Students take a stroll to raise awareness about northern Uganda

Lily Boisson – The Aquinian
(From left) Jack Simpson, Travis Daley, Eilidh Gilbert-Walsh, Megan Thomson and Sam Beckley. (Kyle Albright/AQ)
(From left) Jack Simpson, Travis Daley, Eilidh Gilbert-Walsh, Megan Thomson and Sam Beckley. (Kyle Albright/AQ)

The walk from St. Thomas University’s picturesque campus to Odell Park’s leafy lanes is quite nice on a cool autumn evening. It’s nothing like the long and dangerous walk from northern Uganda’s rural villages into the town of Gulu.

On Saturday people around the world participated in the GuluWalk  to commemorate the victims of violence in northern Uganda – many of whom are children.

In Fredericton, the GuluWalk was organized by Children’s International Villages and the Fredericton Multicultural Association.

For 22 years, as many as 40,000 Ugandan children left their rural homes each night in hopes of escaping abduction by the Lord’s Resistance Army (LRA), a guerilla army. They walked to Gulu, a town that offers more safety from abductors than the countryside.

The UN estimates that the LRA has kidnapped as many as 20,000 children in the past two decades.

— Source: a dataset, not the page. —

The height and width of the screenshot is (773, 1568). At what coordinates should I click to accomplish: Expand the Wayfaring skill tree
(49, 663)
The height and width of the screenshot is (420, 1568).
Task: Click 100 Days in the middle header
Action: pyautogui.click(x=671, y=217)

Travis Daley is a student at Leo Hayes High School and one of the organizers of GuluWalk. He said he was inspired by the stories of children in Uganda.

“I realize that I have it so good here. If I can make one person’s life better then I will have done my job.”

GuluWalk started in 2005 when the two founders, Adrian Bradbury and Kieran Hayward began a month-long ritual. Each night, they trekked 12 km into downtown Toronto to raise awareness about the plight of Ugandan children. Since then the event has raised over $1million for children’s charities in Uganda.

The organizers said the success of the event in 2006 urged the government to donate $1.5 million to support peace talks in northern Uganda that same year.

Last year 30,000 volunteers in 16 different countries took part in the fundraiser.

Fighting between the LRA and the Ugandan government has shaken the country since 1987.

Joseph Koney, the LRA’s leader, has ambitions to rule according to the Biblical Ten Commandments.

He claims to be defending the rights of the native Acholi people, but members of this ethnic group are often displaced and victimized by the LRA.

Koney evaded peace talks with the government for many years until a joint offensive by Uganda, Southern Sudan and the Democratic Republic of Congo a pressured him into calling for a ceasefire earlier this year.

The rebel group is notorious for its brutal massacres and raids. Children abducted by the LRA are often forced into service for the army.

“At this moment the money that we’re raising isn’t going to help stop the war, it’s going towards rehabilitating the child soldiers,” said Daley.

The proceeds from this year’s walk will go towards efforts to build a youth centre in Gulu. The Gulu Cultural Centre will help promote arts, culture and community in the region.

Two decades of violence have left 1.7 million people displaced. While some of them are beginning to make their way back home, the road to recovery is long and uncertain.